Start of Block
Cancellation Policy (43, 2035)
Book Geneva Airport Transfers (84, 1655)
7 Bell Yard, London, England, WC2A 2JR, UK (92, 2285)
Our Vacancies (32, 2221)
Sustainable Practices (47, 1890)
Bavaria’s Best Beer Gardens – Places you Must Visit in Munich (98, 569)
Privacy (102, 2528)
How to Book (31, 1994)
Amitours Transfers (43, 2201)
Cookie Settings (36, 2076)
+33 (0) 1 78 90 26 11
End of Block
WHAT NEEDS TO BE DONE: Please make the answer a complete, exact reproduction of the records.

REPLY TO THE TASK:
Cancellation Policy (43, 2035)
Book Geneva Airport Transfers (84, 1655)
7 Bell Yard, London, England, WC2A 2JR, UK (92, 2285)
Our Vacancies (32, 2221)
Sustainable Practices (47, 1890)
Bavaria’s Best Beer Gardens – Places you Must Visit in Munich (98, 569)
Privacy (102, 2528)
How to Book (31, 1994)
Amitours Transfers (43, 2201)
Cookie Settings (36, 2076)
+33 (0) 1 78 90 26 11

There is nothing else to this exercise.